# Classical Christian Schools



## ChristopherPaul (Apr 3, 2007)

I would like to compile a list of Classical Christian Schools that focus on grades 1 through 12. 

Two schools I know of and are the type of schools I am looking to compile are the following:

Veritas Academy - Lancaster, PA

New Albion Academy - Bothell, WA

Please list any schools that you know of along with its location.


----------



## bradofshaw (Apr 3, 2007)

All the ones I know of are listed here:

Association of Classical Christian Schools


----------



## LadyFlynt (Apr 3, 2007)

Veritas is actually in Leola  The couple that helped start and organize it also started and organized one in FL. It should be in their information on the Veritas website somewhere.


----------



## Davidius (Apr 3, 2007)

Chris,

There's one very close to us: Cary Christian School in Cary, NC.


----------



## ChristopherPaul (Apr 3, 2007)

CarolinaCalvinist said:


> Chris,
> 
> There's one very close to us: Cary Christian School in Cary, NC.

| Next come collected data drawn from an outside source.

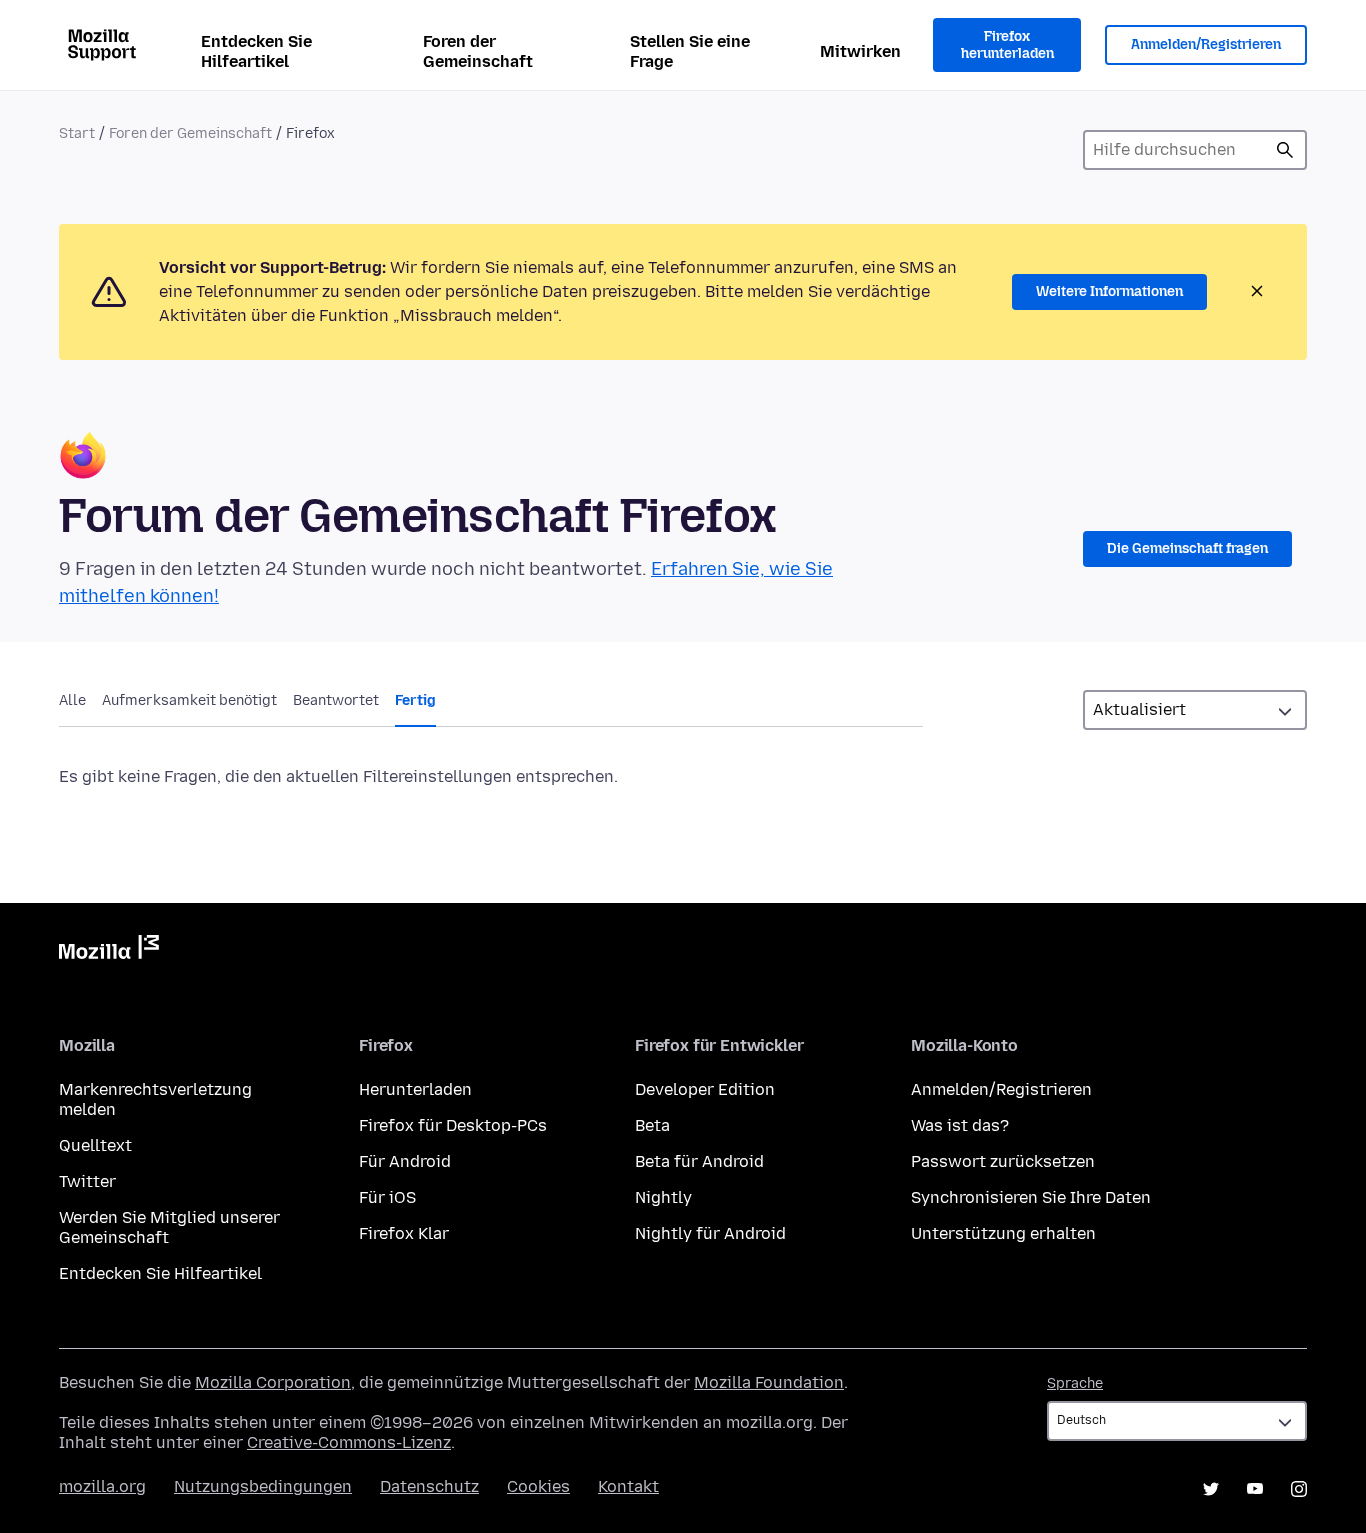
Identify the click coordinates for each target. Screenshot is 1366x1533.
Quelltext (95, 1145)
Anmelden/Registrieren (1206, 44)
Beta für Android (699, 1161)
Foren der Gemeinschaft (478, 51)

I do know of this school. Some of the teachers are members of my church as well as some of the students attend my church.

I did not realize they were classical, that is good to hear.


----------



## Arch2k (Apr 3, 2007)

I teach the Logic I class at the Classical School of Wichita. To be on the board or teach there, one must subsribe to a reformed confession (much like the PB).


----------